- _ASSIGNMENT_
In the article about the film It Is In Us All, below, who is named as the production designer?

- _DOCUMENT TEXT_
┌──

The film is led by Cosmo Jarvis who can arguably be claimed as an honorary Irishman at this point following his stellar turn (and even better accent) in Calm with Horses. His is a powerful role, and one well-suited to playing into the actor’s strengths, but the chemistry between him and newcomer Rhys Evans was key to the film working.

“Cosmo cared deeply to portray something that he had never really encountered before, as a male experience in terms of scripts that he had been sent or work he'd done before. And there's something that's so beautifully internalized about Cosmo and you very much see on  Screen. I quite like the challenge of writing characters without handles, for an audience to hold on to, you have to really work at keeping up with them and keeping pace with them and go on the journey. And it's like with anything, if you put in the time and effort, the reward is so much greater.“

Mannion meanwhile plays Evan, himself a complex character but one who also represents the wider story of the rural Donegal communities that have been devastate by so many young fatalities as a result of car crashes. However the director wanted to approach this from a different angle, with complex characters like Evan at the core, as opposed to a more straight forward examination of the “Boy-Racer” culture saying “I really did not want it to be coined as a boy racer film, because that's the immediate go to. So it's not about that. It's about this unbridled curiosity and youth and vitality versus a very constrained male”. Instead, she wanted to capture something on the “edge” of these youths but also an innocence and openness that can be attractive to outsiders. On the casting of Mannion she is effusive in her praise for his and the other local actors ability to straddle both sides of this:

“I wanted there to be an absolute, like almost feminine, open purity, like such an innocence of somebody who's never been in the world. And there's such a disarming beauty to that openness, you know, and that is what is necessary from that version of Evan when I cast Cosmo, is someone who's going to implode and disarm him so completely. And I mean, even the other boys that I cast, there's a seduction in their openness, that is an unconscious seduction and there was such an innocence to that and lack of cynicism.”

“It is the minutiae that make life worth living. And that is in the everyday if you just choose to see it.”

Collaboration with the crew is just as vital as with the cast, and in the case of It Is In Us All the brooding and beautiful aesthetic, maximising the cinematic vistas of Rural Donegal required a specific collaborative process with production designer John Leslie and DoP Piers McGrail.  Campbell-Hughes explains how important the “visual, tonal, complete experience” was in  establishing a world that she describes as her own version of science fiction, but grounded geographically. And that was the main, conscious collaboration. McGrail and her go back a long way having both worked on Kelly + Victor, which was the latter’s first feature and they have worked together many times since, including on the films of Ivan Kavanagh. This, she says, has led to a real understanding for how one another works.

I think Piers and I have a real deep respect for how we work. It's very easy, but it's not even about friendships. For me, it's about a constant respect and excitement for how people think and having, you know, an affinity with somebody in terms of what their wants are creatively.”

The film was produced by Emma Foley and Tamryn Reinecke for Pale Rebel Productions and Conor Barry for Savage Films and is releasing in cinemas this Friday. Ahead of the general Irish public getting a chance to see the film on the big Screen, IFTN asked Campbell-Hughes  what she would like audiences to take from the film who gives a typically thoughtful and philosophical response.

“We consider that there are certain things that are milestones in our existence on earth that are meant to be celebrated. But it is the minutiae that makes life worth living. And that is in the everyday if you just choose to see it.”

It is in Us All is on general release from September 23rd.

└──

- _DATA PROVIDED_
┌──

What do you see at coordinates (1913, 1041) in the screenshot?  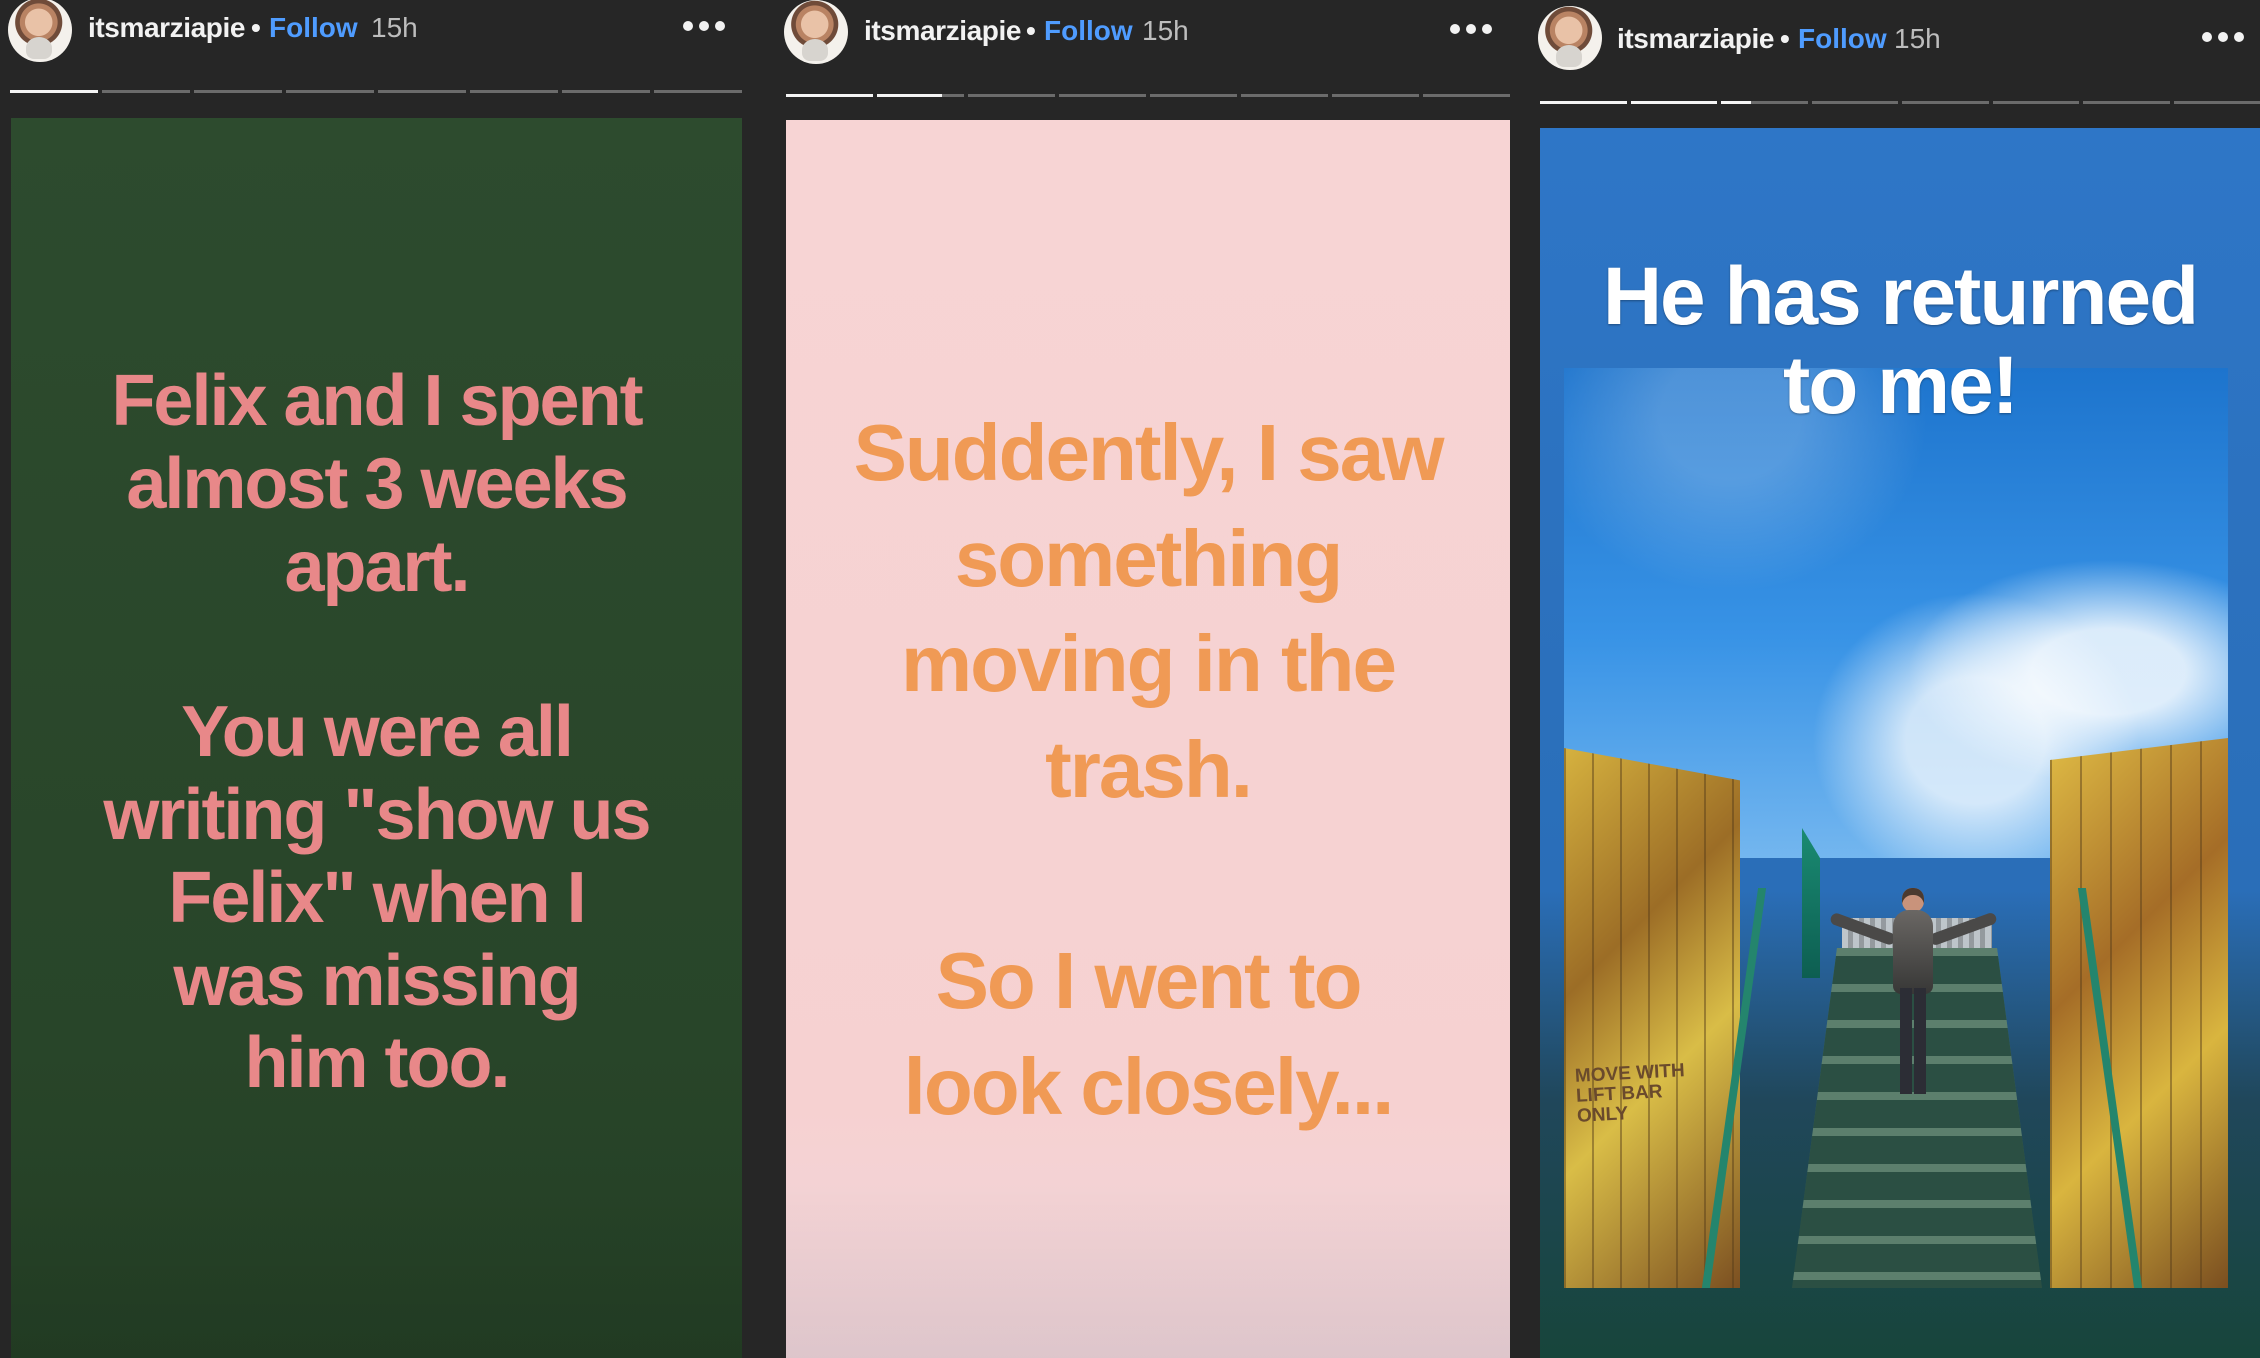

└──

- _ANSWER BOX_
John Leslie